Exercise prompt ::
Transcribe every one of the entries below, reproducing each line character for character.

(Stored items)
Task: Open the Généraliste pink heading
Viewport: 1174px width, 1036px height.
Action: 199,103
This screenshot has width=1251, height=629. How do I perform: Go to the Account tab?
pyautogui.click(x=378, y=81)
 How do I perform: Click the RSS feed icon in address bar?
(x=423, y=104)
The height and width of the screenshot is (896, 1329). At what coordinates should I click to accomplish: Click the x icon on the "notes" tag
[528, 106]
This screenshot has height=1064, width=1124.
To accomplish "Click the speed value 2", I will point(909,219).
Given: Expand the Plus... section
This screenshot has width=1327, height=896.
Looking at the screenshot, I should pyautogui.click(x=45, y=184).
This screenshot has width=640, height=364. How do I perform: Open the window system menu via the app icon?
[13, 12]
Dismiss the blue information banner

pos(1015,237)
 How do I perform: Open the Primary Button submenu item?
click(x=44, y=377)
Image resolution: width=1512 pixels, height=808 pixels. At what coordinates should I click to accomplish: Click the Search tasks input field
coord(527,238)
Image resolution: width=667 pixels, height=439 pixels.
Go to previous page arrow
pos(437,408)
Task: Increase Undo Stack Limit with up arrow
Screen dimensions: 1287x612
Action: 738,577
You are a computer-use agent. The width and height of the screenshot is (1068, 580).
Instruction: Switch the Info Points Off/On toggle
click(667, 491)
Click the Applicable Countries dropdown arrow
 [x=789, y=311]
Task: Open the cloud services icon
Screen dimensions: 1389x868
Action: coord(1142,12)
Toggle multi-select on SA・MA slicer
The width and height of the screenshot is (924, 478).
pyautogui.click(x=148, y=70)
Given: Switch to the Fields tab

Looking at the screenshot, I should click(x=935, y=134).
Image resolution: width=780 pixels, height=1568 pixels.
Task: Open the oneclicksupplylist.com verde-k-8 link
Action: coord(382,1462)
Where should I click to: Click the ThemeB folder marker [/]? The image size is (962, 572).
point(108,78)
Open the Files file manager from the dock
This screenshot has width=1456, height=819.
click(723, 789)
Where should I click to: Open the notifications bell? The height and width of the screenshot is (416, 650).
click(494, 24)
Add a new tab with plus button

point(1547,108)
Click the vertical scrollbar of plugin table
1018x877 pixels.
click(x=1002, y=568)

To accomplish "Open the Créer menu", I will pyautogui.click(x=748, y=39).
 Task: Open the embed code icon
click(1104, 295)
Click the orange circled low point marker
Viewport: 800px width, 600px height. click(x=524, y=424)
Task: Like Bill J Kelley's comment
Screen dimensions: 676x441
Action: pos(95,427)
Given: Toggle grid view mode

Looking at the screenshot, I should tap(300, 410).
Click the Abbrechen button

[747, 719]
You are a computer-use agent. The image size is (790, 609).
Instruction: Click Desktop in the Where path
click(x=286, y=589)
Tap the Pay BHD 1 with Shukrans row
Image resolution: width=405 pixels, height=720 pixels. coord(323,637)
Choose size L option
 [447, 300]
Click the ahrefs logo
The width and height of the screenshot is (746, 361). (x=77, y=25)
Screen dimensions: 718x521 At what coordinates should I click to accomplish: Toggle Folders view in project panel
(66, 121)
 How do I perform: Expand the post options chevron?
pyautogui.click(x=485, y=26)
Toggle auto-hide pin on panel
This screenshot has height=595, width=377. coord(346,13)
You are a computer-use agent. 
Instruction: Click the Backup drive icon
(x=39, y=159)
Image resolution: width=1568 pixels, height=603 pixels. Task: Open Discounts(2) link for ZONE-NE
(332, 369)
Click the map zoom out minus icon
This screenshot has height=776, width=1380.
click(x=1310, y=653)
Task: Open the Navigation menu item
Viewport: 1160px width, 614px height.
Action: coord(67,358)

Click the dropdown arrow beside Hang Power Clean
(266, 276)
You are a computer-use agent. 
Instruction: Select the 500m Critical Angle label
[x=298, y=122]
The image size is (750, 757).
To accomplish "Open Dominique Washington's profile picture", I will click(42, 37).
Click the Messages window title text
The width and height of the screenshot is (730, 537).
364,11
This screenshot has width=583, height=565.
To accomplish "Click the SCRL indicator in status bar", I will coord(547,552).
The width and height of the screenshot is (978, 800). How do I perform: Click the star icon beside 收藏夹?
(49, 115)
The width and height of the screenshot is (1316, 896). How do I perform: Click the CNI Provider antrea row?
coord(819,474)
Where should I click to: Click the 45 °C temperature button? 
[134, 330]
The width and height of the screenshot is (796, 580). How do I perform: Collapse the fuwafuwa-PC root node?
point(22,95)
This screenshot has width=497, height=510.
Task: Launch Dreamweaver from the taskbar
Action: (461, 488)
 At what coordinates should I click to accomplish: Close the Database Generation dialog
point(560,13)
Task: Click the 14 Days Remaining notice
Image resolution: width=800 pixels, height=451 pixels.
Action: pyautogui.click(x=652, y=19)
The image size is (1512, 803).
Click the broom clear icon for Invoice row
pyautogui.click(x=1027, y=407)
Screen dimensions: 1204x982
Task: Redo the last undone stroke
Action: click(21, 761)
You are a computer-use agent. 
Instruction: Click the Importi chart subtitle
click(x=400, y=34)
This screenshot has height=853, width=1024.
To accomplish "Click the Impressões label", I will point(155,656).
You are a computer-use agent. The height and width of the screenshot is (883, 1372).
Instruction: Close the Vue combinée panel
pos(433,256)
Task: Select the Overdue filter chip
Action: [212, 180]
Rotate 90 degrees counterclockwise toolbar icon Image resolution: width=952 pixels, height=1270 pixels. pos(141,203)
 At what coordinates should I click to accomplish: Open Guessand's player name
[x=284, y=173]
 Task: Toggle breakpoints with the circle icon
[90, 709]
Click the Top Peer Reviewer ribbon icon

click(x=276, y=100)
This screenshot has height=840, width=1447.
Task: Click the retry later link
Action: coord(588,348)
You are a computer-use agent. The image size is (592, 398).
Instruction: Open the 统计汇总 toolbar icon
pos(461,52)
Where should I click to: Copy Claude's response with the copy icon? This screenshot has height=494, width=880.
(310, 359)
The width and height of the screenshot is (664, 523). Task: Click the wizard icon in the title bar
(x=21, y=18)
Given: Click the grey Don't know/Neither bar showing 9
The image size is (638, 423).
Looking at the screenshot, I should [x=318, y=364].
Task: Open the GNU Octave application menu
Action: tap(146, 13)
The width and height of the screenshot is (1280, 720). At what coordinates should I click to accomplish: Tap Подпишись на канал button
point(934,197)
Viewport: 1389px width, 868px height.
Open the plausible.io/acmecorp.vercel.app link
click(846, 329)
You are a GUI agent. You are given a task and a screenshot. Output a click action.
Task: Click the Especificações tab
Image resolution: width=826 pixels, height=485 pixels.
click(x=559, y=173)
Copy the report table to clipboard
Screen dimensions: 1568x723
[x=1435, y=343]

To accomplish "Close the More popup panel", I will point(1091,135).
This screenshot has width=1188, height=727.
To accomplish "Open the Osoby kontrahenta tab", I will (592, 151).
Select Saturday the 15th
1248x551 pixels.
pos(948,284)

Task answer ::
Task: Open the Généraliste pink heading
Viewport: 1174px width, 1036px height.
Action: 199,103
This screenshot has width=1251, height=629. How do I perform: Go to the Account tab?
pyautogui.click(x=378, y=81)
 How do I perform: Click the RSS feed icon in address bar?
(x=423, y=104)
The height and width of the screenshot is (896, 1329). At what coordinates should I click to accomplish: Click the x icon on the "notes" tag
[528, 106]
This screenshot has height=1064, width=1124.
To accomplish "Click the speed value 2", I will point(909,219).
Given: Expand the Plus... section
This screenshot has width=1327, height=896.
Looking at the screenshot, I should pyautogui.click(x=45, y=184).
This screenshot has width=640, height=364. How do I perform: Open the window system menu via the app icon?
[13, 12]
Dismiss the blue information banner

pos(1015,237)
 How do I perform: Open the Primary Button submenu item?
click(x=44, y=377)
Image resolution: width=1512 pixels, height=808 pixels. At what coordinates should I click to accomplish: Click the Search tasks input field
coord(527,238)
Image resolution: width=667 pixels, height=439 pixels.
Go to previous page arrow
pos(437,408)
Task: Increase Undo Stack Limit with up arrow
Screen dimensions: 1287x612
Action: 738,577
You are a computer-use agent. The width and height of the screenshot is (1068, 580).
Instruction: Switch the Info Points Off/On toggle
click(667, 491)
Click the Applicable Countries dropdown arrow
 [x=789, y=311]
Task: Open the cloud services icon
Screen dimensions: 1389x868
Action: coord(1142,12)
Toggle multi-select on SA・MA slicer
The width and height of the screenshot is (924, 478).
pyautogui.click(x=148, y=70)
Given: Switch to the Fields tab

Looking at the screenshot, I should click(x=935, y=134).
Image resolution: width=780 pixels, height=1568 pixels.
Task: Open the oneclicksupplylist.com verde-k-8 link
Action: coord(382,1462)
Where should I click to: Click the ThemeB folder marker [/]? The image size is (962, 572).
point(108,78)
Open the Files file manager from the dock
This screenshot has width=1456, height=819.
click(723, 789)
Where should I click to: Open the notifications bell? The height and width of the screenshot is (416, 650).
click(494, 24)
Add a new tab with plus button

point(1547,108)
Click the vertical scrollbar of plugin table
1018x877 pixels.
click(x=1002, y=568)

To accomplish "Open the Créer menu", I will pyautogui.click(x=748, y=39).
 Task: Open the embed code icon
click(1104, 295)
Click the orange circled low point marker
Viewport: 800px width, 600px height. click(x=524, y=424)
Task: Like Bill J Kelley's comment
Screen dimensions: 676x441
Action: pos(95,427)
Given: Toggle grid view mode

Looking at the screenshot, I should tap(300, 410).
Click the Abbrechen button

[747, 719]
You are a computer-use agent. The image size is (790, 609).
Instruction: Click Desktop in the Where path
click(x=286, y=589)
Tap the Pay BHD 1 with Shukrans row
Image resolution: width=405 pixels, height=720 pixels. coord(323,637)
Choose size L option
 [447, 300]
Click the ahrefs logo
The width and height of the screenshot is (746, 361). (x=77, y=25)
Screen dimensions: 718x521 At what coordinates should I click to accomplish: Toggle Folders view in project panel
(66, 121)
 How do I perform: Expand the post options chevron?
pyautogui.click(x=485, y=26)
Toggle auto-hide pin on panel
This screenshot has height=595, width=377. coord(346,13)
You are a computer-use agent. 
Instruction: Click the Backup drive icon
(x=39, y=159)
Image resolution: width=1568 pixels, height=603 pixels. Task: Open Discounts(2) link for ZONE-NE
(332, 369)
Click the map zoom out minus icon
This screenshot has height=776, width=1380.
click(x=1310, y=653)
Task: Open the Navigation menu item
Viewport: 1160px width, 614px height.
Action: coord(67,358)

Click the dropdown arrow beside Hang Power Clean
(266, 276)
You are a computer-use agent. 
Instruction: Select the 500m Critical Angle label
[x=298, y=122]
The image size is (750, 757).
To accomplish "Open Dominique Washington's profile picture", I will click(42, 37).
Click the Messages window title text
The width and height of the screenshot is (730, 537).
364,11
This screenshot has width=583, height=565.
To accomplish "Click the SCRL indicator in status bar", I will coord(547,552).
The width and height of the screenshot is (978, 800). How do I perform: Click the star icon beside 收藏夹?
(49, 115)
The width and height of the screenshot is (1316, 896). How do I perform: Click the CNI Provider antrea row?
coord(819,474)
Where should I click to: Click the 45 °C temperature button? 
[134, 330]
The width and height of the screenshot is (796, 580). How do I perform: Collapse the fuwafuwa-PC root node?
point(22,95)
This screenshot has width=497, height=510.
Task: Launch Dreamweaver from the taskbar
Action: (461, 488)
 At what coordinates should I click to accomplish: Close the Database Generation dialog
point(560,13)
Task: Click the 14 Days Remaining notice
Image resolution: width=800 pixels, height=451 pixels.
Action: pyautogui.click(x=652, y=19)
The image size is (1512, 803).
Click the broom clear icon for Invoice row
pyautogui.click(x=1027, y=407)
Screen dimensions: 1204x982
Task: Redo the last undone stroke
Action: click(21, 761)
You are a computer-use agent. 
Instruction: Click the Importi chart subtitle
click(x=400, y=34)
This screenshot has height=853, width=1024.
To accomplish "Click the Impressões label", I will point(155,656).
You are a computer-use agent. The height and width of the screenshot is (883, 1372).
Instruction: Close the Vue combinée panel
pos(433,256)
Task: Select the Overdue filter chip
Action: [212, 180]
Rotate 90 degrees counterclockwise toolbar icon Image resolution: width=952 pixels, height=1270 pixels. pos(141,203)
 At what coordinates should I click to accomplish: Open Guessand's player name
[x=284, y=173]
 Task: Toggle breakpoints with the circle icon
[90, 709]
Click the Top Peer Reviewer ribbon icon

click(x=276, y=100)
This screenshot has height=840, width=1447.
Task: Click the retry later link
Action: coord(588,348)
You are a computer-use agent. The image size is (592, 398).
Instruction: Open the 统计汇总 toolbar icon
pos(461,52)
Where should I click to: Copy Claude's response with the copy icon? This screenshot has height=494, width=880.
(310, 359)
The width and height of the screenshot is (664, 523). Task: Click the wizard icon in the title bar
(x=21, y=18)
Given: Click the grey Don't know/Neither bar showing 9
The image size is (638, 423).
Looking at the screenshot, I should [x=318, y=364].
Task: Open the GNU Octave application menu
Action: tap(146, 13)
The width and height of the screenshot is (1280, 720). At what coordinates should I click to accomplish: Tap Подпишись на канал button
point(934,197)
Viewport: 1389px width, 868px height.
Open the plausible.io/acmecorp.vercel.app link
click(846, 329)
You are a GUI agent. You are given a task and a screenshot. Output a click action.
Task: Click the Especificações tab
Image resolution: width=826 pixels, height=485 pixels.
click(x=559, y=173)
Copy the report table to clipboard
Screen dimensions: 1568x723
[x=1435, y=343]

To accomplish "Close the More popup panel", I will point(1091,135).
This screenshot has width=1188, height=727.
To accomplish "Open the Osoby kontrahenta tab", I will (592, 151).
Select Saturday the 15th
1248x551 pixels.
pos(948,284)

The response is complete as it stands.